The way health insurance and auto/moto liability insurance are calculated is based on favorable odds to the insurance agency (otherwise they would be out of business) not the insured. Although riders with excellent safety history and good indicators for safety pay less, they still pay more than their individual risk would account for. Because there will always be the few who will generate catastrophic damage. Someone pays for that and it won't be the insurance agencies, but we, the collective insurance payers. Again, "there ain't no free lunch."

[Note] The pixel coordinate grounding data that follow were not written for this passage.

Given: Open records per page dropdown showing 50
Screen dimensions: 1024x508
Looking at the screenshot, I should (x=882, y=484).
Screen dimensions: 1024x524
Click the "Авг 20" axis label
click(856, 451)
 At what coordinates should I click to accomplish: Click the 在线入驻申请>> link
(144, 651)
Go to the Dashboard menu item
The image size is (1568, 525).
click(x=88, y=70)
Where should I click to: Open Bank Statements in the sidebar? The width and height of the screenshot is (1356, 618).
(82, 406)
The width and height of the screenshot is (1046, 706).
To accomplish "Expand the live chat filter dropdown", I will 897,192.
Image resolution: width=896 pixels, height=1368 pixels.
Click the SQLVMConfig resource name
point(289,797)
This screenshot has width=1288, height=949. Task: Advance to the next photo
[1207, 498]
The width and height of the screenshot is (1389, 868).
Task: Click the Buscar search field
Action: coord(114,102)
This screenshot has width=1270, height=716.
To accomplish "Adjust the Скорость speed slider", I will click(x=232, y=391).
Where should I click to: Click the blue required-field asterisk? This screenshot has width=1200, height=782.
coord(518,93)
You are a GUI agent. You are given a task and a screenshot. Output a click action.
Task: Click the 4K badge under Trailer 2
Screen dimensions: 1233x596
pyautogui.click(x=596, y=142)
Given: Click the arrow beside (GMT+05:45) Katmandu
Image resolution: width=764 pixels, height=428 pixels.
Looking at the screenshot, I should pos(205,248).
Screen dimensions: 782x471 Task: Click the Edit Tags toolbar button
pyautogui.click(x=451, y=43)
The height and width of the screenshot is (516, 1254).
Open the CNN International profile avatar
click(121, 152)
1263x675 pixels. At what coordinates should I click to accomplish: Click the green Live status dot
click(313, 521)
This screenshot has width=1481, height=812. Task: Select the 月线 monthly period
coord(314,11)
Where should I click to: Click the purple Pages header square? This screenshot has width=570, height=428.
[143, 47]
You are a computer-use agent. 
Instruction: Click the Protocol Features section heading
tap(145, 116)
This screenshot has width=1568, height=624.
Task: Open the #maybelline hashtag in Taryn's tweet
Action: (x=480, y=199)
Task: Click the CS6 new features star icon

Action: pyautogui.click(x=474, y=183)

Then someone will say: well, let's then eliminate the liability insurance law. Well, good luck. The same people who prefer to ride without a helmet or seat belts are also likely to be the ones who will not have insurance. And we already established that someone will still have to pay for hospital expenses when they get into an accident, if they don't have their own funds... Moral hazard plays a big role. That is, people with fat bank accounts are not the only ones getting on accidents. Most likely, it is the ones with smaller bank accounts, according to the indicators of risk (less education, debt, are associated with higher accident risks and even no helmet use when the option is available).

But we could turn into a communist country, eliminate insurance companies... right? In the end, someone will still have to pay the bill, maybe bartering chickens for stitches. Bottom line, society (as in the collective group of individuals within a jurisdiction) still pays for it. Not for kindness, but because nothing is for free, even in a communist country.

Ok, some of my writing here is a bit simplistic, and I apologize for that. As an economist, I should write better about this, but I have been out of this field for a long time now.


Quote:
Originally Posted by BobbySands View Post
In Michigan, the costs for long term, catastrophic accidents are paid for by the Michigan Catastrophic Claims Association, run by the insurance companies. The cost for the MCCA is passed directly onto the cost of everyone's insurance in the form of an extra fee. Everyone pays the additional fee every year, even if you ride a plated dirt bike to link dirt road to dirt road-- making your insurance somewhere around 200$, you then have to pay the extra fee.

In 2010 the fee was 142 dollars on top of insurance.

In 2011 the fee was an additional 145 dollars.

In 2012 it was 175 dollars.

In 2013 it is 186 dollars.

You see where this is going? Suddenly one's 200 dollar dirt bike insurance is nearly doubled because of the cost of long term, catastrophic accident victims.

And you wonder why people are asking motorcyclists to wear helmets?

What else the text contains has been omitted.